The chief (tumandar) and the paramount sardar of the Mazari tribe, Mir Balakh Sher Mazari was born on 8 July 1928 in Kot Karam Khan to the 21st Sardar and the sixth Mir of the Mazari tribe, Murad Buksh Khan Mazari. He was

Mir Balakh Sher Mazari

Professional Achievements

The chief (tumandar) and the paramount sardar of the Mazari tribe, Mir Balakh Sher Mazari was born on 8 July 1928 in Kot Karam Khan to the 21st Sardar and the sixth Mir of the Mazari tribe, Murad Buksh Khan Mazari. He was elevated to become the Mazari chief in 1933 after the death of his father who had only ruled as chief for 9 months.

Murad Buksh Mazari had earlier succeeded his elder brother Mir Dost Muhammad Khan Mazari as the tribe chief and their father Mir Sher Muhammad Khan Mazari who was the 19th Sardar and fourth Mir of the Mazaris. Mazari tribe is situated on the tristate area between Balochistan, Sindh and Punjab provinces of Pakistan.

After the completion of his education from Aitchison College in 1945, Balakh Sher Mazari went on to live in Rojhan-Mazari, from where he joined active politics in 1951 and was elected Member of the National Assembly and Member of the Provincial Assembly on many occasions.

As the chief of his tribe, Balakh Sher Mazari holds the title of ‘Mir’ but also goes by the styles of ‘Tumandar’ or Sardar. Mazari is 22nd Sardar and the seventh Mir of the Mazaris. Alongside Balakh Sher Mazari, his brother Sherbaz Khan Mazari has also played a prominent role in the politics of Pakistan. Even his grandson Mir Dost Mohammad Mazari is a Pakistan Peoples’ Party (PPP) parliamentarian from Rajanpur who served as the parliamentary secretary for the Ministry of Water and Power.

On 19 April 1993, president Ghulam Ishaq Khan exercised his extra-constitutional presidential powers, instituted to him through the Eighth Amendment to the Constitution of Pakistan, to resolve the power struggle in Pakistan and dismissed the government of Prime Minister Nawaz Sharif on the charges of corruption and economic mismanagement. After dissolving both, the national and the provincial assemblies, Ghulam Ishaq Khan appointed Mir Balakh Sher Mazari as the caretaker prime minister.
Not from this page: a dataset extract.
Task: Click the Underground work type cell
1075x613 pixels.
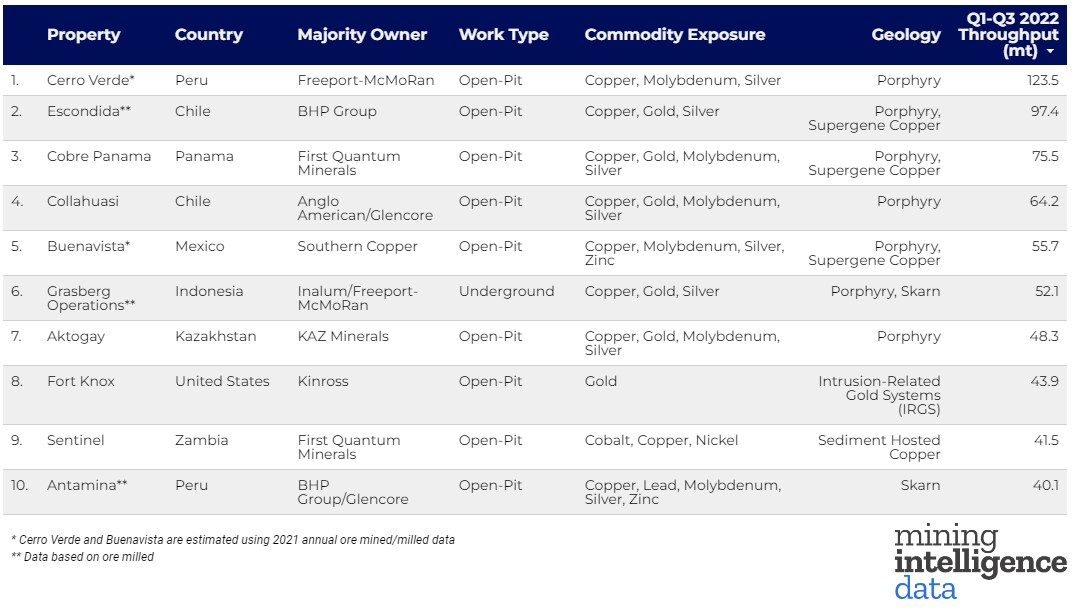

In his short lived career as the caretaker Prime Minister, Mazari’s foreign policy remained his strong suit. One significant act on his part was to attend the Organisation of Islamic Cooperation (OIC) summit as Pakistan's representative head. At the summit, he called upon the OIC to adopt resolute steps to condemn Indian atrocities and violations of human rights in Jammu and Kashmir. Concerned with the struggle of the Kashmiri people, he said that they had been denied their right to self-determination and condemned India's continued occupation of the Kashmiri territory. He pointed out that the unending repression had failed to break the will of the Kashmiri people to liberate from India's illegal occupation.

On the question of Palestine, Prime Minister Balakh Sher Mazari stated that Israel must fully implement resolutions 242 and 338 of the U.N. Security Council and that all the Palestinian people be allowed to return to their homeland. On the genocide in Bosnia-Herzegovina, he stated that Pakistan had sponsored a Security Council resolution imposing additional sanctions on Serbia. He sincerely hoped that the Conference would respond generously to Bosnia-Herzegovina's needs.

Prime Minister Mazari also called on the OIC to condemn strongly Armenia's attack on Azerbaijan and called for the withdrawal of all foreign forces from Azerbaijan and the region of Nagorno-Karabakh. On the issue of Cyprus, the Prime Minister stated that Pakistan supported a bi-zonal and bi-communal federal structure based on the equality of the Turkish and Greek communities. He also called on the Islamic world to support the people of Afghanistan in this period of political transition.

On the issue of terrorism, he stated that Pakistan is committed to combating international terrorism, and called on the OIC to condemn strongly all forms of terrorism. The Prime Minister of Pakistan also called on the OIC to protect the rights and welfare of Muslim minorities. Prime Minister Mazari also stated that many OIC states have a stake in combatting racism and xenophobia in Europe that is affecting Muslims living there.

On 26 May 1993, the Supreme Court voted that Ishaq Khan's dissolution of the National Assembly and his dismissal of the prime minister were unconstitutional. The Supreme Court's action was a sharp rebuke of Ishaq Khan's heavy-handed exercise of presidential powers and was widely hailed as a victory for the advocates of democratisation. Yet, although the Supreme Court was able to reinstate the Nawaz Sharif government, the status quo ante was not restored, and the struggle between the president and the prime minister continued unabated, making the pursuit of regular government workings impossible.